Governor Rick Scott activated 100 members of the Florida National Guard to be deployed across the state, and 7,000 more National Guard members were to report for duty on Friday when the storm could be approaching.
On Monday, Mr Scott declared a state of emergency in all of Florida's 67 counties.
Officials in the Florida Keys geared up to get tourists and residents out of Irma's path, and the mayor of Miami-Dade county said people should be prepared to evacuate Miami Beach and most of the county's coastal areas.
Mayor Carlos Gimenez said the voluntary evacuations could begin as soon as Wednesday evening. He activated the emergency operation centre and urged residents to have three days of food and water.
Meanwhile, holidaymakers have been urged to comply with any evacuation orders.
Six islands in the Bahamas are being evacuated while officials in the Leeward Islands have reportedly cut power and urged residents to seek shelter in a statement that ended with "May God protect us all."
As the hurricane approached, Sir Richard Branson refused to leave his private Necker Island in the British Virgin Islands, but admitted "almost nothing" can withstand a storm of Irma's force.
Antigua airport will be closed on Wednesday and San Juan airport, the busiest in Puerto Rico, has cancelled about 40% of its flights in response to the hurricane.
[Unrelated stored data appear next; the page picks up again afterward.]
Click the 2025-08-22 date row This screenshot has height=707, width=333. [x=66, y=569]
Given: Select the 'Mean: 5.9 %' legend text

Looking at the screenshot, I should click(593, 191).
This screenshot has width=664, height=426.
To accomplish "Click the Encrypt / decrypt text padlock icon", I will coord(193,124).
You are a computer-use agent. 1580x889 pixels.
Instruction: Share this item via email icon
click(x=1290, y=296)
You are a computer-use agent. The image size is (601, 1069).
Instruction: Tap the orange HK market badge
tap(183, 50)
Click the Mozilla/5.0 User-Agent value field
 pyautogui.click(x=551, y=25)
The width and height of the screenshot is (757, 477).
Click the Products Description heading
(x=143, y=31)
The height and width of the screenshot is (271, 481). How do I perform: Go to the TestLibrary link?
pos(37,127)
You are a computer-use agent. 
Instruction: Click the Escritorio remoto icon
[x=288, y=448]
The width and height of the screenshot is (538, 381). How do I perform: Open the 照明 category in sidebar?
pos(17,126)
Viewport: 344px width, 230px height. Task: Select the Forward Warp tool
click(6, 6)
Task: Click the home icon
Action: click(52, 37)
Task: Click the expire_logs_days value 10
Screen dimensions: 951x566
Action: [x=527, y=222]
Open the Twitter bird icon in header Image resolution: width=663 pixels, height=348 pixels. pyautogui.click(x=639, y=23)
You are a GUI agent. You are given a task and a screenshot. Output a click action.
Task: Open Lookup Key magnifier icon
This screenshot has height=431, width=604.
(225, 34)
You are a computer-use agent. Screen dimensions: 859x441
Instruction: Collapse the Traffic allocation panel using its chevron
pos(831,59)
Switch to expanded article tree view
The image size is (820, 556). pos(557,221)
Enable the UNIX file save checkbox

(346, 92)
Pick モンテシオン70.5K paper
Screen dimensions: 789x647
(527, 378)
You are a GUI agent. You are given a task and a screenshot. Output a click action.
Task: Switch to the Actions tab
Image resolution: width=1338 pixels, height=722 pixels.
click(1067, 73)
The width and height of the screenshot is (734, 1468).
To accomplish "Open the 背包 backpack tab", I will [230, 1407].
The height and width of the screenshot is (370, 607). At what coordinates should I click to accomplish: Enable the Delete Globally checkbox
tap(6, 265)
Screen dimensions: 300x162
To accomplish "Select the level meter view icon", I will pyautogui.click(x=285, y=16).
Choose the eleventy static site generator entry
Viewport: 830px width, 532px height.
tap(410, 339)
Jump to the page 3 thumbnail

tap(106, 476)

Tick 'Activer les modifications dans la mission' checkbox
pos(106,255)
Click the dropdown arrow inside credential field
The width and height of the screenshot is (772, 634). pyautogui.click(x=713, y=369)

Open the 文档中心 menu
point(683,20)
As a result, thousands of travellers had their holiday plans thrown into chaos as airlines were forced to ground or divert flights.
British Airways sent an empty aircraft to bring customers back early - the full flight of 326 passengers touched down in the UK on Tuesday evening.
Writing in an online blog, Sir Richard said the eye of the storm was "heading straight for Necker".
He added: "On Necker Island we have constructed really strong buildings (with hurricane blinds) that should be able to handle extreme weather pretty well, though with a Category 5 hurricane almost nothing can withstand it.
"We had some lovely guests staying on Necker Island who have cut their trip short for safety reasons, and another group of guests have also postponed.
"I will be on Necker alongside our team, as I have been on the three times we have had hurricanes over the past 30 years."
Irma comes hot on the heels of Hurricane Harvey, which caused devastation and flooding in the states of Texas and Louisiana and left at least 66 people dead.